→ EXERCISE OBJECTIVE: Look through the records below for the line with "[Army Green] (94, 1846)" and the line with "2025年度（令和7年度）大学院工学研究科（博士前期課程）専門試験問題を公開しました。 (160, 893)", then return those lines and all lines between, exactly.

━━━━━ THE DATA ━━━━━

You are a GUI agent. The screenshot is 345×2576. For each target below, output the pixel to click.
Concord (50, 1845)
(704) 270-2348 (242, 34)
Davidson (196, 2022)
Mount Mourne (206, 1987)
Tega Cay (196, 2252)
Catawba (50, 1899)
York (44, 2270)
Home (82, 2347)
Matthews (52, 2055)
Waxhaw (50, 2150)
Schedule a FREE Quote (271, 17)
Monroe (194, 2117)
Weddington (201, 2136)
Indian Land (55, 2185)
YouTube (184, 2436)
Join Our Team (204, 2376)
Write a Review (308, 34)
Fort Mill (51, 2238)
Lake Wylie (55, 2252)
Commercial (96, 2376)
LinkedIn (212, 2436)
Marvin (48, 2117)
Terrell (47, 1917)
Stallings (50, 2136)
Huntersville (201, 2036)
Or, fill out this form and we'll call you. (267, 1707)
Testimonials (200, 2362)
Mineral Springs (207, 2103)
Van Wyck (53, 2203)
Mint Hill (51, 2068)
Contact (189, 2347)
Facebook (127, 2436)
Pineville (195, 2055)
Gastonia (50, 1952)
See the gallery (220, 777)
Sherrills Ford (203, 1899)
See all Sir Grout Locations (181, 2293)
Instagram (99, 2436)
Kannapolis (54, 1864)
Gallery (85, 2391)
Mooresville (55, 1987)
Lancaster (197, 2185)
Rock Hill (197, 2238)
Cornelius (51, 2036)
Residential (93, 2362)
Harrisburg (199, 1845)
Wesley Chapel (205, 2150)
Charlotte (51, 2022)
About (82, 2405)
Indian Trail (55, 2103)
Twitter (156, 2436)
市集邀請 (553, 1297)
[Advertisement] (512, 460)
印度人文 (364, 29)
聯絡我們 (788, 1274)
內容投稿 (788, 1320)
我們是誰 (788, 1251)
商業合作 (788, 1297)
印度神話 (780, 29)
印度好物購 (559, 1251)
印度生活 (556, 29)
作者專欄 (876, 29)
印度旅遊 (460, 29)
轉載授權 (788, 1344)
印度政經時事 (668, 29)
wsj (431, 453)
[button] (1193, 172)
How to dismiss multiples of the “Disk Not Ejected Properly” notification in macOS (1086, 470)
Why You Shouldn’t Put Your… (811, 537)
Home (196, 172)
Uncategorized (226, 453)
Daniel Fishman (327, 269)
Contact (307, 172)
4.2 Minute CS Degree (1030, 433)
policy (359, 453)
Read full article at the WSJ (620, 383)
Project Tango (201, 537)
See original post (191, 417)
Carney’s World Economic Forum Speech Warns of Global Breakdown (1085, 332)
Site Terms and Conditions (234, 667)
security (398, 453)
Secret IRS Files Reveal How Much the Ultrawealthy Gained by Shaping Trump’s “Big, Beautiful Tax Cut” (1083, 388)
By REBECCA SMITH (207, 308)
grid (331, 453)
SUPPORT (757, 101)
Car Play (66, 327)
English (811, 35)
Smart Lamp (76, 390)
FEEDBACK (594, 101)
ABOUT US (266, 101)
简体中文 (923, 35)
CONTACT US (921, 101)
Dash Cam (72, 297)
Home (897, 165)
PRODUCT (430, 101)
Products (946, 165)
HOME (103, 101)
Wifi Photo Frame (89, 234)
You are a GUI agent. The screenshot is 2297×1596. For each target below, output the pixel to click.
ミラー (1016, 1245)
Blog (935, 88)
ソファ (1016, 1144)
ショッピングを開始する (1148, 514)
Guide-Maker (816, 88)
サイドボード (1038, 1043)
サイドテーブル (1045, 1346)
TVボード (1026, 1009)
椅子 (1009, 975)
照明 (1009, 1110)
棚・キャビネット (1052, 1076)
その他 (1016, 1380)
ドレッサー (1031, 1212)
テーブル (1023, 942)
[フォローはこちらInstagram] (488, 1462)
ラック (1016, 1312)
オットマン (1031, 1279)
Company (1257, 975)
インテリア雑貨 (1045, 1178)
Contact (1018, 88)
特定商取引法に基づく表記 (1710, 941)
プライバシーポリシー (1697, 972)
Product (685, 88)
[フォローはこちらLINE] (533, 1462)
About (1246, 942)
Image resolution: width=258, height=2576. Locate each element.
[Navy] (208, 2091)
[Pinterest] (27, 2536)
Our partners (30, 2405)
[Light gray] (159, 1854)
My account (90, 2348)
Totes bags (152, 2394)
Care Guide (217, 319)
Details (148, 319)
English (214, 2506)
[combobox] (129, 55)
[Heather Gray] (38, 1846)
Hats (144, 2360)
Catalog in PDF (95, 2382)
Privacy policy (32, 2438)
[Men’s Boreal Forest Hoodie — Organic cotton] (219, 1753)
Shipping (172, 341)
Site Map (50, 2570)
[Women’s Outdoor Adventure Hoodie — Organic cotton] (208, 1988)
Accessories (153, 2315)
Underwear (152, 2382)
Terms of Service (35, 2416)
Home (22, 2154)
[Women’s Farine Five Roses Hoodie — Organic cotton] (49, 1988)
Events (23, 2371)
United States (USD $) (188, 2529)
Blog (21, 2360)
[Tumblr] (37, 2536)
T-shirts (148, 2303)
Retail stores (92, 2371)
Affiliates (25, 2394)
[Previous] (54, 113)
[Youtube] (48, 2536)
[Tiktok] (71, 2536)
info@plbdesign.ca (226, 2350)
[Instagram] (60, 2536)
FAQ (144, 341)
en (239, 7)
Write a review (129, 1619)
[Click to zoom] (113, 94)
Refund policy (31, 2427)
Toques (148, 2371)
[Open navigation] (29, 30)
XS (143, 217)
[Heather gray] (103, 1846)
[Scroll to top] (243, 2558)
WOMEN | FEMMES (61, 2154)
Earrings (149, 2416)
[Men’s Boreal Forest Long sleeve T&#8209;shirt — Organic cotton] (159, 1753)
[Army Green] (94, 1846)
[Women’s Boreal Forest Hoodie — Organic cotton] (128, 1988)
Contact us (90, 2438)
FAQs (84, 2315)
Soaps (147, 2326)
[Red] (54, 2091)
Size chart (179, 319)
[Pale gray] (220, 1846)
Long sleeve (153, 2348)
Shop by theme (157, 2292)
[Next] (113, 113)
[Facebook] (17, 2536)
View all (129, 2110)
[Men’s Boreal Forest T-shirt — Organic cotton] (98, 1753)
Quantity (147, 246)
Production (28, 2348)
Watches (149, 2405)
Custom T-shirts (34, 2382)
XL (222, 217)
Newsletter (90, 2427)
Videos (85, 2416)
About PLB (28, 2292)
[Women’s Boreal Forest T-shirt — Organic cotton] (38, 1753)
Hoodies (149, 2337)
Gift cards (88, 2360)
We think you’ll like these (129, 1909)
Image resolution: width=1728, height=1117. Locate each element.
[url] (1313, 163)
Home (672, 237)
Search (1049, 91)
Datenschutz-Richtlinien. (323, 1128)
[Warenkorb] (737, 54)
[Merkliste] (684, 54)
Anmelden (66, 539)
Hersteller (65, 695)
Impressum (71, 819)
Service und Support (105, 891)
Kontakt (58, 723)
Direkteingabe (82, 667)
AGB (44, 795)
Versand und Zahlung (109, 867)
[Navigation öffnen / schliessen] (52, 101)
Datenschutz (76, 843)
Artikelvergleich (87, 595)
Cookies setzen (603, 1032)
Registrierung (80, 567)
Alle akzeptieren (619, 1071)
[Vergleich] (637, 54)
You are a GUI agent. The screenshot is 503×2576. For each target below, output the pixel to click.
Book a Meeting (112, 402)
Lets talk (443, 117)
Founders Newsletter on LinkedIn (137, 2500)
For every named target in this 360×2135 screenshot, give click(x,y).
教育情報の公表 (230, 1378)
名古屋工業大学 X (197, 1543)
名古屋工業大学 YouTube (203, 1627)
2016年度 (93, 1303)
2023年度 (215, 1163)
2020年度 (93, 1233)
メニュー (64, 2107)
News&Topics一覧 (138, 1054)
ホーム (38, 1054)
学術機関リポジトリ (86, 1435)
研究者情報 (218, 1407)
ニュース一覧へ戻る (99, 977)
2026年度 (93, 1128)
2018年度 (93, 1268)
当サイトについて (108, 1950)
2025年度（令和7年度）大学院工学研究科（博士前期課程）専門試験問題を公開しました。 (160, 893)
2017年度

━━━━━

→ ANSWER TO THIS EXERCISE:
[Army Green] (94, 1846)
[Women’s Boreal Forest Hoodie — Organic cotton] (128, 1988)
Contact us (90, 2438)
FAQs (84, 2315)
Soaps (147, 2326)
[Red] (54, 2091)
Size chart (179, 319)
[Pale gray] (220, 1846)
Long sleeve (153, 2348)
Shop by theme (157, 2292)
[Next] (113, 113)
[Facebook] (17, 2536)
View all (129, 2110)
[Men’s Boreal Forest T-shirt — Organic cotton] (98, 1753)
Quantity (147, 246)
Production (28, 2348)
Watches (149, 2405)
Custom T-shirts (34, 2382)
XL (222, 217)
Newsletter (90, 2427)
Videos (85, 2416)
About PLB (28, 2292)
[Women’s Boreal Forest T-shirt — Organic cotton] (38, 1753)
Hoodies (149, 2337)
Gift cards (88, 2360)
We think you’ll like these (129, 1909)
Image resolution: width=1728, height=1117. Locate each element.
[url] (1313, 163)
Home (672, 237)
Search (1049, 91)
Datenschutz-Richtlinien. (323, 1128)
[Warenkorb] (737, 54)
[Merkliste] (684, 54)
Anmelden (66, 539)
Hersteller (65, 695)
Impressum (71, 819)
Service und Support (105, 891)
Kontakt (58, 723)
Direkteingabe (82, 667)
AGB (44, 795)
Versand und Zahlung (109, 867)
[Navigation öffnen / schliessen] (52, 101)
Datenschutz (76, 843)
Artikelvergleich (87, 595)
Cookies setzen (603, 1032)
Registrierung (80, 567)
Alle akzeptieren (619, 1071)
[Vergleich] (637, 54)
You are a GUI agent. The screenshot is 503×2576. For each target below, output the pixel to click.
Book a Meeting (112, 402)
Lets talk (443, 117)
Founders Newsletter on LinkedIn (137, 2500)
For every named target in this 360×2135 screenshot, give click(x,y).
教育情報の公表 (230, 1378)
名古屋工業大学 X (197, 1543)
名古屋工業大学 YouTube (203, 1627)
2016年度 (93, 1303)
2023年度 (215, 1163)
2020年度 (93, 1233)
メニュー (64, 2107)
News&Topics一覧 (138, 1054)
ホーム (38, 1054)
学術機関リポジトリ (86, 1435)
研究者情報 (218, 1407)
ニュース一覧へ戻る (99, 977)
2026年度 (93, 1128)
2018年度 (93, 1268)
当サイトについて (108, 1950)
2025年度（令和7年度）大学院工学研究科（博士前期課程）専門試験問題を公開しました。 (160, 893)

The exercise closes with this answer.